Masalah Hukum Perluasan Harta Benda Wakaf, dari Saham dan Sukuk hingga Manfaat Polis Asuransi

Walau sudah dipraktikkan, petunjuk teknis mengenai objek wakaf saham, sukuk dan manfaat polis asuransi. Baru diatur secara umum dalam UU Wakaf.

Oleh:
Hamalatul Qur’ani
Bacaan 2 Menit
Ilustrasi
Ilustrasi

Mungkin masih banyak warga yang berfikir bahwa objek wakaf itu hanya terbatas pada tanah yang berstatus hak milik, yang dipergunakan untuk pembangunan masjid, tempat pemakaman umum, atau pondok pesantren. Pandangan ini tercermin pula dalam perkembangan peraturan perundang-undangan nasional yang menyinggung wakaf tanah.

UU Pokok Agraria (UU No. 5 Tahun 1960), misalnya, mengakomodasi pasal mengenai wakaf sebatas tanah, dilanjutkan pengaturannya dalam Peraturan Pemerintah (PP) No. 28 Tahun 1977 tentang Perwakafan Tanah Milik. Pasal 49 UU Pokok Agraria mengatur bahwa untuk kebutuhan peribadatan dan kegiatan peribadatan keagamaan lainnya dapat diberikan tanah yang dikuasai langsung oleh negara dengan hak pakai. Perwakafan tanah milik dilindungi dan diatur dengan Peraturan Pemerintah.

Puluhan tahun setelah UUPA tersebut, sudah banyak kebijakan yang digulirkan Pemerintah yang memperlihatkan pergeseran pandangan klasik tentang harta benda wakaf.
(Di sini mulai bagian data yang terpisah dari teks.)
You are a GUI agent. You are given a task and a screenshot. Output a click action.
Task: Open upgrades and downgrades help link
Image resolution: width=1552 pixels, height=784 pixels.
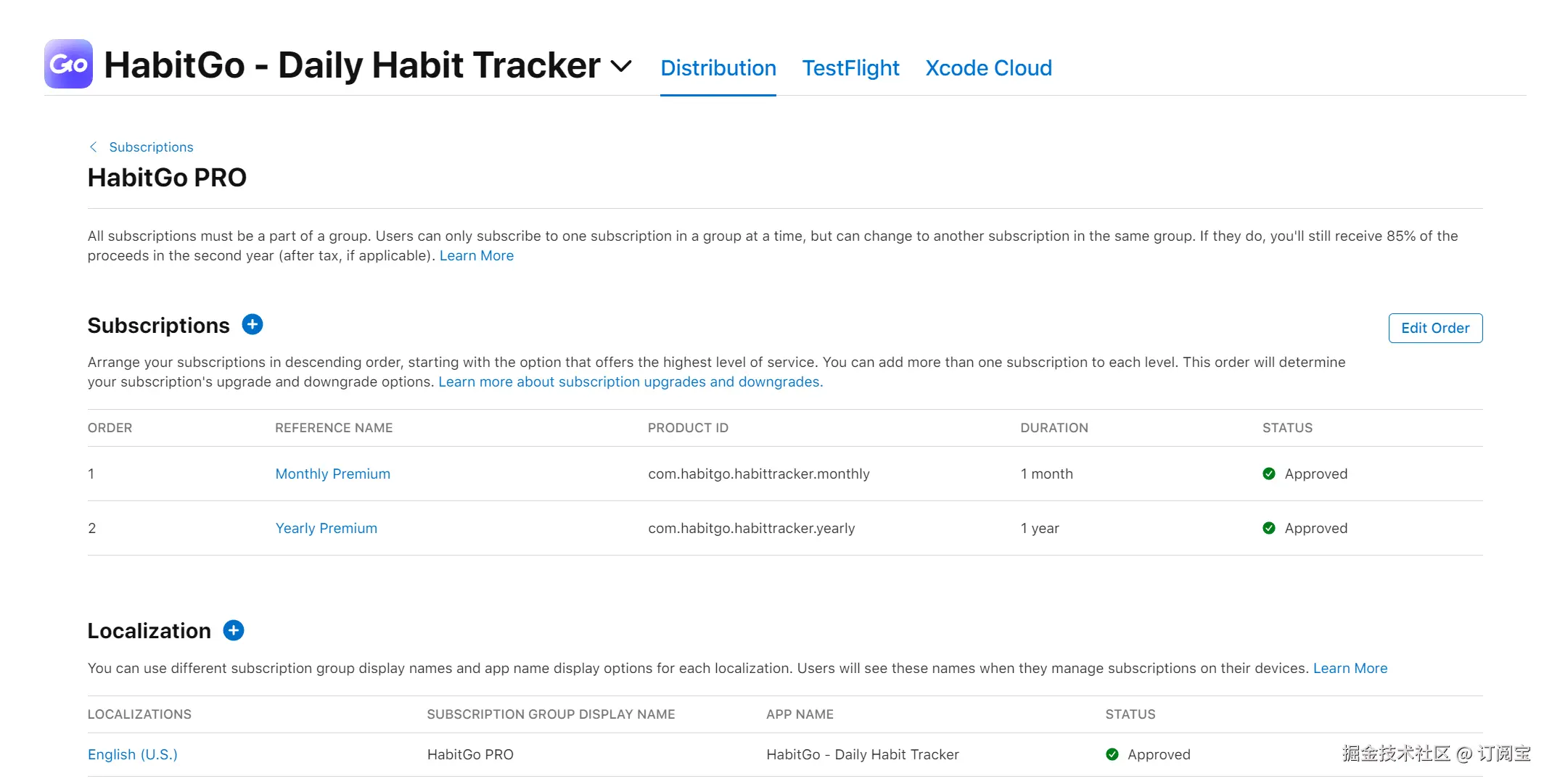point(630,381)
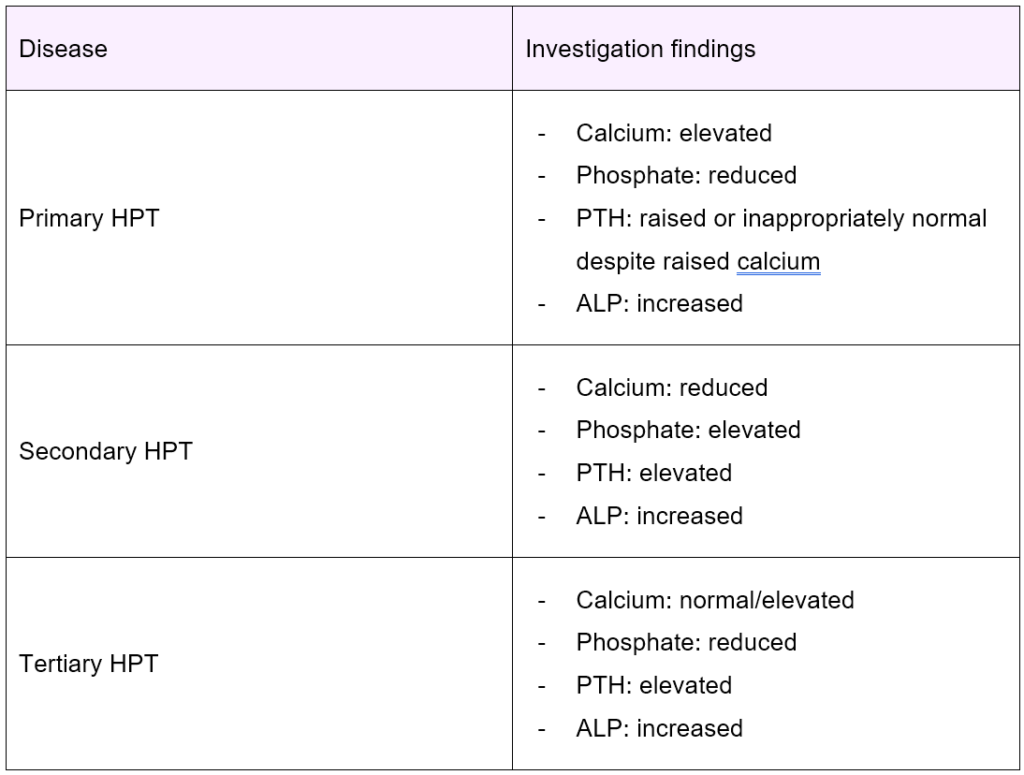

Dalam perkembangannya, ulama Islam kontemporer telah mengarah pada sikap menerima dan menyetujui wakaf non-tanah seperti wakaf uang yang dilakukan dalam bentuk saham, sukuk (obligasi Syariah), reksadana syariah, manfaat polis asuransi dan lainnya.

Menilik praktik wakaf di masa Nabi dan sahabat, ketika itu wakaf memang masih terbatas pada benda, baik benda yang bergerak ataupun tidak bergerak. Untuk benda bergerak, misalnya sahabat pernah mewakafkan kuda sebagai kendaraan perang Nabi. Perkembangannya, di masa kontemporer lahirlah jenis objek wakaf uang. Kalangan Imam Syafi’i menolak jenis wakaf ini, mengingat di masa itu uang (alat tukar) masih berupa emas (dinar).

“Karena berbentuk emas ada keberatan, tapi sekarang sudah bentuk kertas. Jadi ulama sekarang membolehkan karena bukan lagi berbentuk dinar (emas). Mazhab Hanafi termasuk yang setuju wakaf uang,” jelas Pakar Ekonomi Syariah UIN Syarif Hidayatullah Jakarta, Nadratuzzaman Hossein kepada hukumonline, Rabu, (13/05). (Baca juga: Ada Irisan RUU Pertanahan dengan Hukum Wakaf)

Sebagai informasi, Majelis Ulama Indonesia (MUI) sendiri dalam fatwanya tentang wakaf uang telah memutuskan bahwa cash wakaf/wakaf al-Nuqud hukumnya jawaz (boleh). Termasuk dalam pengertian uang adalah surat-surat berharga. Dalam fatwa ini, disebutkan bahwa nilai pokok wakaf uang harus dijamin kelestariannya, tidak boleh dijual, dihibahkan, dan/atau diwariskan.

Lebih lanjut, Nadra menjelaskan, ada dua prinsip wakaf uang, yakni uangnya yang diwakafkan, atau uangnya dijadikan barang. Orang Indonesia lebih banyak mengakui wakaf uang yang dijadikan barang. Misalnya, untuk pembangunan masjid seseorang menyumbang sejumlah uang untuk pembelian semen, pasir, keramik dan lainnya. Sementara untuk wakaf uang cash, kerap banyak keliru dimengerti, malah uangnya yang disimpan dalam bentuk tabungan. Padahal hasil dari investasinya, depositonya itu yang diwakafkan untuk masyarakat. Begitu juga dengan sukuk, manfaat dari sukuk itulah yang diberikan pada masyarakat.